→ Assignment: Write the data out again, exactly as given.

→ Dataset entries:

=== Begin Enclosure ===

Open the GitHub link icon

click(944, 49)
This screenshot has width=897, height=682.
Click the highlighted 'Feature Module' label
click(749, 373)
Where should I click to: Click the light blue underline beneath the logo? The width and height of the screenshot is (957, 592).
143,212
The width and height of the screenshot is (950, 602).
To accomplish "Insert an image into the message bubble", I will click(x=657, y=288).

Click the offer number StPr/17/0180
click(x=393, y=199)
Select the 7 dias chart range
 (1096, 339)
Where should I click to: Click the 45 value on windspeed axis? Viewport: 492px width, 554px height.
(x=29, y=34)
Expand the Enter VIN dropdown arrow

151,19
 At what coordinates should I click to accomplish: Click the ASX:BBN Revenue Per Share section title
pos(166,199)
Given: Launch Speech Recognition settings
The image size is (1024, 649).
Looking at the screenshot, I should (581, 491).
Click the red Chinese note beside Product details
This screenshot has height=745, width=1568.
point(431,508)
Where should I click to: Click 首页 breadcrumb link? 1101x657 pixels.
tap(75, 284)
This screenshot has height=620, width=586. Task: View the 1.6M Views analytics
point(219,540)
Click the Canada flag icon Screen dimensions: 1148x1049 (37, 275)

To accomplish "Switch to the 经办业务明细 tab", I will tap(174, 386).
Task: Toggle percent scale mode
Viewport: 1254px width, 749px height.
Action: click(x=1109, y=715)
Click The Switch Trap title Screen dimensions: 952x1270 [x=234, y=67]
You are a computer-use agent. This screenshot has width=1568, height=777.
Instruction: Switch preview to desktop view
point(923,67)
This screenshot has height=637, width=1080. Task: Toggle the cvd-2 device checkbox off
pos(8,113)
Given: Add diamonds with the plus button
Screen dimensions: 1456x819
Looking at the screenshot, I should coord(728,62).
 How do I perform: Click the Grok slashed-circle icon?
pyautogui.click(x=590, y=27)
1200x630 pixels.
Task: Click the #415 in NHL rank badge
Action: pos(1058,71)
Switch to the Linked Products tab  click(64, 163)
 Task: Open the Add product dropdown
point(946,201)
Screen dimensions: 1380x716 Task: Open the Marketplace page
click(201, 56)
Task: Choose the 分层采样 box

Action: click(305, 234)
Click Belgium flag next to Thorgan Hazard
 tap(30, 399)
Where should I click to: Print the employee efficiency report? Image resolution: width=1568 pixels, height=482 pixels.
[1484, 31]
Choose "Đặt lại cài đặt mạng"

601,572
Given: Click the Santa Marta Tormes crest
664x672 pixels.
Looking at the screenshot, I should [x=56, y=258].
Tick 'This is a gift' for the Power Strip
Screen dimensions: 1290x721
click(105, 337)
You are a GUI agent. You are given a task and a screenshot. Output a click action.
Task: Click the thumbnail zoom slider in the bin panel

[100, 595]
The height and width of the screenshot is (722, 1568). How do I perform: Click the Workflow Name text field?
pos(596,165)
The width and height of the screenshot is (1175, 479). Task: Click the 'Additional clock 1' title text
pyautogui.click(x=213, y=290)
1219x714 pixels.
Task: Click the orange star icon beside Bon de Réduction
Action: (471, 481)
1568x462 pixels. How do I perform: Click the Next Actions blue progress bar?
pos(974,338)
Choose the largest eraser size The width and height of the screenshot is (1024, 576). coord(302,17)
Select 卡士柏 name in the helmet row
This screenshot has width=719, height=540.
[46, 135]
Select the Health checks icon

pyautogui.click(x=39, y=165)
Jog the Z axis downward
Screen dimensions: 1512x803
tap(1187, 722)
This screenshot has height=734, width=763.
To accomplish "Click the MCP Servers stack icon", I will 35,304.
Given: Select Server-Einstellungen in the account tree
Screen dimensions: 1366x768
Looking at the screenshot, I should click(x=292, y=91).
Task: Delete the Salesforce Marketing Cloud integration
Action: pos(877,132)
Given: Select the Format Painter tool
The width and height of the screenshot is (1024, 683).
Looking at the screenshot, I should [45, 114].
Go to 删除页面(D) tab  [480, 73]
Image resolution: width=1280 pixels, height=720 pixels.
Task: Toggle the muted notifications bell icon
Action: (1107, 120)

=== End Enclosure ===

→ Answer section:
Open the GitHub link icon

click(944, 49)
This screenshot has width=897, height=682.
Click the highlighted 'Feature Module' label
click(749, 373)
Where should I click to: Click the light blue underline beneath the logo? The width and height of the screenshot is (957, 592).
143,212
The width and height of the screenshot is (950, 602).
To accomplish "Insert an image into the message bubble", I will click(x=657, y=288).

Click the offer number StPr/17/0180
click(x=393, y=199)
Select the 7 dias chart range
 (1096, 339)
Where should I click to: Click the 45 value on windspeed axis? Viewport: 492px width, 554px height.
(x=29, y=34)
Expand the Enter VIN dropdown arrow

151,19
 At what coordinates should I click to accomplish: Click the ASX:BBN Revenue Per Share section title
pos(166,199)
Given: Launch Speech Recognition settings
The image size is (1024, 649).
Looking at the screenshot, I should (581, 491).
Click the red Chinese note beside Product details
This screenshot has height=745, width=1568.
point(431,508)
Where should I click to: Click 首页 breadcrumb link? 1101x657 pixels.
tap(75, 284)
This screenshot has height=620, width=586. Task: View the 1.6M Views analytics
point(219,540)
Click the Canada flag icon Screen dimensions: 1148x1049 (37, 275)

To accomplish "Switch to the 经办业务明细 tab", I will tap(174, 386).
Task: Toggle percent scale mode
Viewport: 1254px width, 749px height.
Action: click(x=1109, y=715)
Click The Switch Trap title Screen dimensions: 952x1270 [x=234, y=67]
You are a computer-use agent. This screenshot has width=1568, height=777.
Instruction: Switch preview to desktop view
point(923,67)
This screenshot has height=637, width=1080. Task: Toggle the cvd-2 device checkbox off
pos(8,113)
Given: Add diamonds with the plus button
Screen dimensions: 1456x819
Looking at the screenshot, I should coord(728,62).
 How do I perform: Click the Grok slashed-circle icon?
pyautogui.click(x=590, y=27)
1200x630 pixels.
Task: Click the #415 in NHL rank badge
Action: pos(1058,71)
Switch to the Linked Products tab  click(64, 163)
 Task: Open the Add product dropdown
point(946,201)
Screen dimensions: 1380x716 Task: Open the Marketplace page
click(201, 56)
Task: Choose the 分层采样 box

Action: click(305, 234)
Click Belgium flag next to Thorgan Hazard
 tap(30, 399)
Where should I click to: Print the employee efficiency report? Image resolution: width=1568 pixels, height=482 pixels.
[1484, 31]
Choose "Đặt lại cài đặt mạng"

601,572
Given: Click the Santa Marta Tormes crest
664x672 pixels.
Looking at the screenshot, I should [x=56, y=258].
Tick 'This is a gift' for the Power Strip
Screen dimensions: 1290x721
click(105, 337)
You are a GUI agent. You are given a task and a screenshot. Output a click action.
Task: Click the thumbnail zoom slider in the bin panel

[100, 595]
The height and width of the screenshot is (722, 1568). How do I perform: Click the Workflow Name text field?
pos(596,165)
The width and height of the screenshot is (1175, 479). Task: Click the 'Additional clock 1' title text
pyautogui.click(x=213, y=290)
1219x714 pixels.
Task: Click the orange star icon beside Bon de Réduction
Action: (471, 481)
1568x462 pixels. How do I perform: Click the Next Actions blue progress bar?
pos(974,338)
Choose the largest eraser size The width and height of the screenshot is (1024, 576). coord(302,17)
Select 卡士柏 name in the helmet row
This screenshot has width=719, height=540.
[46, 135]
Select the Health checks icon

pyautogui.click(x=39, y=165)
Jog the Z axis downward
Screen dimensions: 1512x803
tap(1187, 722)
This screenshot has height=734, width=763.
To accomplish "Click the MCP Servers stack icon", I will 35,304.
Given: Select Server-Einstellungen in the account tree
Screen dimensions: 1366x768
Looking at the screenshot, I should click(x=292, y=91).
Task: Delete the Salesforce Marketing Cloud integration
Action: pos(877,132)
Given: Select the Format Painter tool
The width and height of the screenshot is (1024, 683).
Looking at the screenshot, I should [45, 114].
Go to 删除页面(D) tab  [480, 73]
Image resolution: width=1280 pixels, height=720 pixels.
Task: Toggle the muted notifications bell icon
Action: (1107, 120)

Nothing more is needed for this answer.